_Task instructions_
Can you copy out the listing verbatim, from the line containing "Where should I click to: Go" up to and including the line containing "click(51, 30)"?

_Given entries_

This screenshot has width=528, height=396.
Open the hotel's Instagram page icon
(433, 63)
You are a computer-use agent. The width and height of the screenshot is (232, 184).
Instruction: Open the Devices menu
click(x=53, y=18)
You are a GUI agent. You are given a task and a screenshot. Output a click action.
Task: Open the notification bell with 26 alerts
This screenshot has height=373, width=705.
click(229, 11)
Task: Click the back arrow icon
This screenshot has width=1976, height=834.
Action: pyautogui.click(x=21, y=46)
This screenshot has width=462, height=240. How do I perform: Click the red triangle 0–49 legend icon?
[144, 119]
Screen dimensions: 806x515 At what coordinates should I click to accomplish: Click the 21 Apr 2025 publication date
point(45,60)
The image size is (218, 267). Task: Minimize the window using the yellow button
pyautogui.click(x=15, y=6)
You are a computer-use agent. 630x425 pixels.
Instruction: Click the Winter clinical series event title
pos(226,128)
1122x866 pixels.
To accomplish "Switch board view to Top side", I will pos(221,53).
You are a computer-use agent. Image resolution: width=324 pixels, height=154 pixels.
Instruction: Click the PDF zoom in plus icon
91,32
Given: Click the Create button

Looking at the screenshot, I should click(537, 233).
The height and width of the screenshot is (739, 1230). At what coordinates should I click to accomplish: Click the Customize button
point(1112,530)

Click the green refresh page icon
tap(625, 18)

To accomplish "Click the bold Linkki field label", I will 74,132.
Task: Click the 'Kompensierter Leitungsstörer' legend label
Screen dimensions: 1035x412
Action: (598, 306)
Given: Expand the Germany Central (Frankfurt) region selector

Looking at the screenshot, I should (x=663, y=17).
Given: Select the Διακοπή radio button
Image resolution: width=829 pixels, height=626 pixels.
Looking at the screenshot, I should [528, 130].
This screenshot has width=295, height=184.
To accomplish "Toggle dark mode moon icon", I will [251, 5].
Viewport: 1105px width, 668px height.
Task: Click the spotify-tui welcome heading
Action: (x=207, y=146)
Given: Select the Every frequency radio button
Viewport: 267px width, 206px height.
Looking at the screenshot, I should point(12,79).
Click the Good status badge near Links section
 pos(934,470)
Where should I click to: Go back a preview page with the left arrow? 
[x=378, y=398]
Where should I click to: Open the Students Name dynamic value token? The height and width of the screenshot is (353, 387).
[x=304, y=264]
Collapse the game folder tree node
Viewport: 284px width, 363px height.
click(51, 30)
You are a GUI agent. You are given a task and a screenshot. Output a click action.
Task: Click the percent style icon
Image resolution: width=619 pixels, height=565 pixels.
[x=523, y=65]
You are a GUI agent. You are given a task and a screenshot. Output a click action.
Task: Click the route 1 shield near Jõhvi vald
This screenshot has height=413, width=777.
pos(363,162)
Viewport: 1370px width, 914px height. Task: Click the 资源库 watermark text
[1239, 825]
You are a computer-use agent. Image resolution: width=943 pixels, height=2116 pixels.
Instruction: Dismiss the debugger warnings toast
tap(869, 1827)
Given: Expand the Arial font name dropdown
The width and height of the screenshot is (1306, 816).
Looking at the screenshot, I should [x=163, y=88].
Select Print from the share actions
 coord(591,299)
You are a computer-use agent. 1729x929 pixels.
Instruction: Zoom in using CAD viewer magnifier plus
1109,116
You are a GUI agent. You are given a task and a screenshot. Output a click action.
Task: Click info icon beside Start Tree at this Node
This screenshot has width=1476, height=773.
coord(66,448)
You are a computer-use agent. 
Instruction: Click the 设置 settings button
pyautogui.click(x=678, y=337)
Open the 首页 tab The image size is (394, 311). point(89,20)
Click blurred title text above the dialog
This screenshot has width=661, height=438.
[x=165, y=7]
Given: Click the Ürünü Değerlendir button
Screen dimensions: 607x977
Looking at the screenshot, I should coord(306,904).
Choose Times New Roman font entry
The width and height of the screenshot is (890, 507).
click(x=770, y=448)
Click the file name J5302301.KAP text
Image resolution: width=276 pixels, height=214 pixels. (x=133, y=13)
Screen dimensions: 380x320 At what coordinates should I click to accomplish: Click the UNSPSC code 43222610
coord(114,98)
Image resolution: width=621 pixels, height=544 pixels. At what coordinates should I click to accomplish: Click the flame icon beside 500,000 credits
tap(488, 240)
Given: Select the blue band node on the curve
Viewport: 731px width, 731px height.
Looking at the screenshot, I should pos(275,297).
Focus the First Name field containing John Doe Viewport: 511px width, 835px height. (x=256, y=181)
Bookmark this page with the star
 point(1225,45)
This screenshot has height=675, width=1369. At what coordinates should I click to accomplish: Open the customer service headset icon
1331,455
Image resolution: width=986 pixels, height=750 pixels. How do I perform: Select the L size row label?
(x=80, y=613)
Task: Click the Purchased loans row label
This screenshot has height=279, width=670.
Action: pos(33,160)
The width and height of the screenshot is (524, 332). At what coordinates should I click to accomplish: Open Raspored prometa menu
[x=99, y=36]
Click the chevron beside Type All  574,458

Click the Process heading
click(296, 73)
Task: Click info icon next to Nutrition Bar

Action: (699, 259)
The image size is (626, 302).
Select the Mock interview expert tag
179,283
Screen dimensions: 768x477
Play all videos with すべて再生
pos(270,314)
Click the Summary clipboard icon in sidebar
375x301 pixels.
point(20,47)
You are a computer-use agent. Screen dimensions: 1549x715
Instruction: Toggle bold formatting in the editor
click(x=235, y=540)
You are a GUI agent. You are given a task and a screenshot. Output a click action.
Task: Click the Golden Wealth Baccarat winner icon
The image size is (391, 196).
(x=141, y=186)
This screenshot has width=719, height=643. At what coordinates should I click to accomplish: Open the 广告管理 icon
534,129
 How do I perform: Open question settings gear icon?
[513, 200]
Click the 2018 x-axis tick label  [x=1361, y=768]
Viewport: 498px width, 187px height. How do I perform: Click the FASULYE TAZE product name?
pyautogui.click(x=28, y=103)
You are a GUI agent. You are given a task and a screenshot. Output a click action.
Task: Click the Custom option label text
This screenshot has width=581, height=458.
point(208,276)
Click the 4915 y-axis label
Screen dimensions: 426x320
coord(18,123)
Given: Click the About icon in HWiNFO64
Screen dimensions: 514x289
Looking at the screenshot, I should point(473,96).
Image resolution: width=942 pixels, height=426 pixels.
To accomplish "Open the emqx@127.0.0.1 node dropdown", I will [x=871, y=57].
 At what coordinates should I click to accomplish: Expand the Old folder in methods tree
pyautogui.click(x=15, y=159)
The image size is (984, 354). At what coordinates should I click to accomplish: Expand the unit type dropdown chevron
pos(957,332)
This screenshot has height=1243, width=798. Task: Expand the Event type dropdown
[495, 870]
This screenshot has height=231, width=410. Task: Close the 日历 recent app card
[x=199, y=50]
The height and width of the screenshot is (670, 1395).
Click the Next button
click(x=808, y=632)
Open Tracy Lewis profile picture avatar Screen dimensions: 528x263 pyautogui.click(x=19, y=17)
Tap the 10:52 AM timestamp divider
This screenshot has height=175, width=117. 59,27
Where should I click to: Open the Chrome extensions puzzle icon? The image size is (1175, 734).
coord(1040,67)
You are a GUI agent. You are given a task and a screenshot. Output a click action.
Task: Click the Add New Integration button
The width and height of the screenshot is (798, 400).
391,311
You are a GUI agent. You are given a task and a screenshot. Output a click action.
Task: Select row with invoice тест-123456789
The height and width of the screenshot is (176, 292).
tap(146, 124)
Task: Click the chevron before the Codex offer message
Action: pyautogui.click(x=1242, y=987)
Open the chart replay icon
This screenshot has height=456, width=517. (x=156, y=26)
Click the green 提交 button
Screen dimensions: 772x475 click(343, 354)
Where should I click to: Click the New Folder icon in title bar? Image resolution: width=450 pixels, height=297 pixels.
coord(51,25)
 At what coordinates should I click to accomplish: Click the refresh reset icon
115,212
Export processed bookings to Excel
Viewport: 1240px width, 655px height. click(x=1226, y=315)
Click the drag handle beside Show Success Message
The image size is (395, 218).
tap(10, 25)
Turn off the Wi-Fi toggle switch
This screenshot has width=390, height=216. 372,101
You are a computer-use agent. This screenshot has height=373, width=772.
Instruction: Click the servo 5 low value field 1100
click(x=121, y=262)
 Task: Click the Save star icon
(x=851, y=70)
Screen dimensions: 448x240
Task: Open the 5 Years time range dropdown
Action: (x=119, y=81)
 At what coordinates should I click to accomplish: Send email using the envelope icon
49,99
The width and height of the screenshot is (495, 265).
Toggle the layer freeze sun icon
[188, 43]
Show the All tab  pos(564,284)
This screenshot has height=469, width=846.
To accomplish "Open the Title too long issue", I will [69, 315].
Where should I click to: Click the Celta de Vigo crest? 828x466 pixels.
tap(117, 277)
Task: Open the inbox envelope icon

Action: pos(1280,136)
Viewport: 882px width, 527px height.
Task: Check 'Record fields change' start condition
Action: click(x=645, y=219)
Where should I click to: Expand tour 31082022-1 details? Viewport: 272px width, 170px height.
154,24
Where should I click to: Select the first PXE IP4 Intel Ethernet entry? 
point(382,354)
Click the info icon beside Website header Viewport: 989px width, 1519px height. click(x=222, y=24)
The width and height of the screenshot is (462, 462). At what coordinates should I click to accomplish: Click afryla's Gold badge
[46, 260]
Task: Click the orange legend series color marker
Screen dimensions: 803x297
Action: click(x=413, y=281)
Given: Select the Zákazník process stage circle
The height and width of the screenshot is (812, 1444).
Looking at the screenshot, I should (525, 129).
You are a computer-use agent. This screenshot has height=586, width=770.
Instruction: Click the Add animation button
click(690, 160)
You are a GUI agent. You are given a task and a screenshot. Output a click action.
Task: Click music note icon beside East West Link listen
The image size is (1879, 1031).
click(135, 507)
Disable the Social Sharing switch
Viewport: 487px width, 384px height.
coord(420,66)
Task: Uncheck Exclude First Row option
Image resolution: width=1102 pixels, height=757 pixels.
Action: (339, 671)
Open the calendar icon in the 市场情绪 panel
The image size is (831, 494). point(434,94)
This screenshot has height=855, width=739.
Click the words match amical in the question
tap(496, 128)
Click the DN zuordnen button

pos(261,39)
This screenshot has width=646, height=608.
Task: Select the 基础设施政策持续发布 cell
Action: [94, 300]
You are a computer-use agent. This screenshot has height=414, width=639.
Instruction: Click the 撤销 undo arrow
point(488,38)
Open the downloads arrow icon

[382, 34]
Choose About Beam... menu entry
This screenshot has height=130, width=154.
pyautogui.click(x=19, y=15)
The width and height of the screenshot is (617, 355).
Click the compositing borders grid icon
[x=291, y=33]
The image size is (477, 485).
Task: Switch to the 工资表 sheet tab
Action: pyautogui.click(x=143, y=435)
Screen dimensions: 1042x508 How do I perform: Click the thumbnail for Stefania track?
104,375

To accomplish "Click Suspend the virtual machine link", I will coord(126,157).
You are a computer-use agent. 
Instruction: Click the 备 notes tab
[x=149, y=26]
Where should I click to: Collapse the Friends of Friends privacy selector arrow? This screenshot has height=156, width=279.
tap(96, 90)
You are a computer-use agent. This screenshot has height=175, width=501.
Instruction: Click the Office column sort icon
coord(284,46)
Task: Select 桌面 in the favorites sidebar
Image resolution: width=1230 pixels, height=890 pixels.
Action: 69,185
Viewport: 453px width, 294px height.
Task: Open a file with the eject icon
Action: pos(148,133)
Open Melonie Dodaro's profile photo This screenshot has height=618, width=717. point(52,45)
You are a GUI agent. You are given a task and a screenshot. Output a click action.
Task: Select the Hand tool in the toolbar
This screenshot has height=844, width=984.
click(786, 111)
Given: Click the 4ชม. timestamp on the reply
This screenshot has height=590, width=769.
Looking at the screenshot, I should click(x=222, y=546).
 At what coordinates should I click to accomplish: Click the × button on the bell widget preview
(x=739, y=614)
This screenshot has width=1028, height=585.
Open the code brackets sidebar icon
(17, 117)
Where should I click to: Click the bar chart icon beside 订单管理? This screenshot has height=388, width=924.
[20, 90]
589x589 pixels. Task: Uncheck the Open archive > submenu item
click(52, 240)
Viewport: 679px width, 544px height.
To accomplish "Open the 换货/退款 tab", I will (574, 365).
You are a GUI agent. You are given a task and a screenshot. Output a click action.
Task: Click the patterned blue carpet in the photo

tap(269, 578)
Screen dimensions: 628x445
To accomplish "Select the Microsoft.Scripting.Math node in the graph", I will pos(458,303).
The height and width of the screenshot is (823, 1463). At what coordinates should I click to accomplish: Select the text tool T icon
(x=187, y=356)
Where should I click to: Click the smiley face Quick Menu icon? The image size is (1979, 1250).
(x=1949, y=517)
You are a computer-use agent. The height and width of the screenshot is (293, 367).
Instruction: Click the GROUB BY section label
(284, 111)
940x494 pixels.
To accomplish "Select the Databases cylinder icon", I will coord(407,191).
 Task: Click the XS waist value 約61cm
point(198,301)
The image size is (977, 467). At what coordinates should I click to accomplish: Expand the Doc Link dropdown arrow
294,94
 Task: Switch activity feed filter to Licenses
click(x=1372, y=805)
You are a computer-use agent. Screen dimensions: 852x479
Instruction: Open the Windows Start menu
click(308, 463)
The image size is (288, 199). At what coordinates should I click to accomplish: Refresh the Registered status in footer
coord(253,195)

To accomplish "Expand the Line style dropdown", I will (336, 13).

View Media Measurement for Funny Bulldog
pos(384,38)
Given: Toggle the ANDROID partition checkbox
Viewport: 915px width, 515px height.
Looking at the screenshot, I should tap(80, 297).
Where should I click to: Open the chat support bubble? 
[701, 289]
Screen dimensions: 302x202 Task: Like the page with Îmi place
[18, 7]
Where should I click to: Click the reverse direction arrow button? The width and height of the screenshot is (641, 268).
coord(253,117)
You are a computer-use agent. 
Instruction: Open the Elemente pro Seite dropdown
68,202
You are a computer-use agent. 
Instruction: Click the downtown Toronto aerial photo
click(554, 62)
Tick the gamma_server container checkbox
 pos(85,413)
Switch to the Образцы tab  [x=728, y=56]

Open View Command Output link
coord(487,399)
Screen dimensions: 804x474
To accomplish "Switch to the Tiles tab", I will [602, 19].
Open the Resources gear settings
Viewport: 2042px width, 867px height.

_Response to the exercise_
Where should I click to: Go back a preview page with the left arrow? 
[x=378, y=398]
Where should I click to: Open the Students Name dynamic value token? The height and width of the screenshot is (353, 387).
[x=304, y=264]
Collapse the game folder tree node
Viewport: 284px width, 363px height.
click(51, 30)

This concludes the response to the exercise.